> **DATA PROVIDED**
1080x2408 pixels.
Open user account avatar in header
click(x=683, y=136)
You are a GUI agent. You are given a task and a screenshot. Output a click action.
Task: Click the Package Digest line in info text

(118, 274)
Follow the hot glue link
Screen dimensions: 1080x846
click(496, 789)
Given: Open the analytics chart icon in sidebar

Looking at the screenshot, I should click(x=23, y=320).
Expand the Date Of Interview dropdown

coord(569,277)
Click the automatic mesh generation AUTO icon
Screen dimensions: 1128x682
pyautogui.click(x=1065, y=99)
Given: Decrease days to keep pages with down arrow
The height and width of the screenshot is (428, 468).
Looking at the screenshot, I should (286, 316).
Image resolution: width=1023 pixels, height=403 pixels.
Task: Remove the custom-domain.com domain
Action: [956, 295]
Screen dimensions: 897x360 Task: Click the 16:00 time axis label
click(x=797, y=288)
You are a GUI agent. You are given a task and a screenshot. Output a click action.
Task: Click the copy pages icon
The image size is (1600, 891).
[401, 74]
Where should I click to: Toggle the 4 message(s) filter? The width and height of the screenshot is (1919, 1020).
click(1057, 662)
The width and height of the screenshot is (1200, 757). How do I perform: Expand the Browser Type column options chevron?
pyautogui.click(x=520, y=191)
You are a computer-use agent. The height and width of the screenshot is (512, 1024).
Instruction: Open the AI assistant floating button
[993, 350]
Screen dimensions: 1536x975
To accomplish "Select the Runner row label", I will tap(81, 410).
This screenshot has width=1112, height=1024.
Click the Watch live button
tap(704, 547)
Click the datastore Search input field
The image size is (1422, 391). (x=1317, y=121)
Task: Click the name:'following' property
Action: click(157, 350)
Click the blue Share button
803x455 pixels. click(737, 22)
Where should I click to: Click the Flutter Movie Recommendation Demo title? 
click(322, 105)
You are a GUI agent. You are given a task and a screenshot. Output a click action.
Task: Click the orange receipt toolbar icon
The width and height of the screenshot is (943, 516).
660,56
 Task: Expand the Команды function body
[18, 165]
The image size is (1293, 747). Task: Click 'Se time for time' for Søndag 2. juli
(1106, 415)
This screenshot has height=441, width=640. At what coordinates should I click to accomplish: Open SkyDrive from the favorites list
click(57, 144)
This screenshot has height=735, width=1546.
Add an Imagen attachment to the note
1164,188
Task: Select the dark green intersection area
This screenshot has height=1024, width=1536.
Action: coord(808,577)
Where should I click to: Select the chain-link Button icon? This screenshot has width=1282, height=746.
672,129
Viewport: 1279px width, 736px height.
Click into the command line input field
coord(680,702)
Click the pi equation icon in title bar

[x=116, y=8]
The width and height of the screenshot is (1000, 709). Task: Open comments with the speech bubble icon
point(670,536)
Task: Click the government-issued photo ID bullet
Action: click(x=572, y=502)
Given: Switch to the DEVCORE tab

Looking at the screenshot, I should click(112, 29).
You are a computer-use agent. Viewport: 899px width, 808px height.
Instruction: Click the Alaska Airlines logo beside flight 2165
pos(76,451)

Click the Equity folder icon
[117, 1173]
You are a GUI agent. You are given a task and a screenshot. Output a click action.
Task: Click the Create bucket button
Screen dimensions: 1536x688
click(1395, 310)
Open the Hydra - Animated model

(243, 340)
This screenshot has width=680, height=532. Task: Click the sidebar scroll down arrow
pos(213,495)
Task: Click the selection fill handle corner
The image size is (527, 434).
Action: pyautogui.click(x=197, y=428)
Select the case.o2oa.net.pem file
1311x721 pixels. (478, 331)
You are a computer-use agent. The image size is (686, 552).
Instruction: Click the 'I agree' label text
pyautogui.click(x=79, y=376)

> **WHAT THIS TASK INVOLVES**
Repeat the data precisely, line by line.

> **SOLUTION TO THIS PROBLEM**
1080x2408 pixels.
Open user account avatar in header
click(x=683, y=136)
You are a GUI agent. You are given a task and a screenshot. Output a click action.
Task: Click the Package Digest line in info text

(118, 274)
Follow the hot glue link
Screen dimensions: 1080x846
click(496, 789)
Given: Open the analytics chart icon in sidebar

Looking at the screenshot, I should click(x=23, y=320).
Expand the Date Of Interview dropdown

coord(569,277)
Click the automatic mesh generation AUTO icon
Screen dimensions: 1128x682
pyautogui.click(x=1065, y=99)
Given: Decrease days to keep pages with down arrow
The height and width of the screenshot is (428, 468).
Looking at the screenshot, I should (286, 316).
Image resolution: width=1023 pixels, height=403 pixels.
Task: Remove the custom-domain.com domain
Action: [956, 295]
Screen dimensions: 897x360 Task: Click the 16:00 time axis label
click(x=797, y=288)
You are a GUI agent. You are given a task and a screenshot. Output a click action.
Task: Click the copy pages icon
The image size is (1600, 891).
[401, 74]
Where should I click to: Toggle the 4 message(s) filter? The width and height of the screenshot is (1919, 1020).
click(1057, 662)
The width and height of the screenshot is (1200, 757). How do I perform: Expand the Browser Type column options chevron?
pyautogui.click(x=520, y=191)
You are a computer-use agent. The height and width of the screenshot is (512, 1024).
Instruction: Open the AI assistant floating button
[993, 350]
Screen dimensions: 1536x975
To accomplish "Select the Runner row label", I will tap(81, 410).
This screenshot has width=1112, height=1024.
Click the Watch live button
tap(704, 547)
Click the datastore Search input field
The image size is (1422, 391). (x=1317, y=121)
Task: Click the name:'following' property
Action: click(157, 350)
Click the blue Share button
803x455 pixels. click(737, 22)
Where should I click to: Click the Flutter Movie Recommendation Demo title? 
click(322, 105)
You are a GUI agent. You are given a task and a screenshot. Output a click action.
Task: Click the orange receipt toolbar icon
The width and height of the screenshot is (943, 516).
660,56
 Task: Expand the Команды function body
[18, 165]
The image size is (1293, 747). Task: Click 'Se time for time' for Søndag 2. juli
(1106, 415)
This screenshot has height=441, width=640. At what coordinates should I click to accomplish: Open SkyDrive from the favorites list
click(57, 144)
This screenshot has height=735, width=1546.
Add an Imagen attachment to the note
1164,188
Task: Select the dark green intersection area
This screenshot has height=1024, width=1536.
Action: coord(808,577)
Where should I click to: Select the chain-link Button icon? This screenshot has width=1282, height=746.
672,129
Viewport: 1279px width, 736px height.
Click into the command line input field
coord(680,702)
Click the pi equation icon in title bar

[x=116, y=8]
The width and height of the screenshot is (1000, 709). Task: Open comments with the speech bubble icon
point(670,536)
Task: Click the government-issued photo ID bullet
Action: click(x=572, y=502)
Given: Switch to the DEVCORE tab

Looking at the screenshot, I should click(112, 29).
You are a computer-use agent. Viewport: 899px width, 808px height.
Instruction: Click the Alaska Airlines logo beside flight 2165
pos(76,451)

Click the Equity folder icon
[117, 1173]
You are a GUI agent. You are given a task and a screenshot. Output a click action.
Task: Click the Create bucket button
Screen dimensions: 1536x688
click(1395, 310)
Open the Hydra - Animated model

(243, 340)
This screenshot has width=680, height=532. Task: Click the sidebar scroll down arrow
pos(213,495)
Task: Click the selection fill handle corner
The image size is (527, 434).
Action: pyautogui.click(x=197, y=428)
Select the case.o2oa.net.pem file
1311x721 pixels. (478, 331)
You are a computer-use agent. The image size is (686, 552).
Instruction: Click the 'I agree' label text
pyautogui.click(x=79, y=376)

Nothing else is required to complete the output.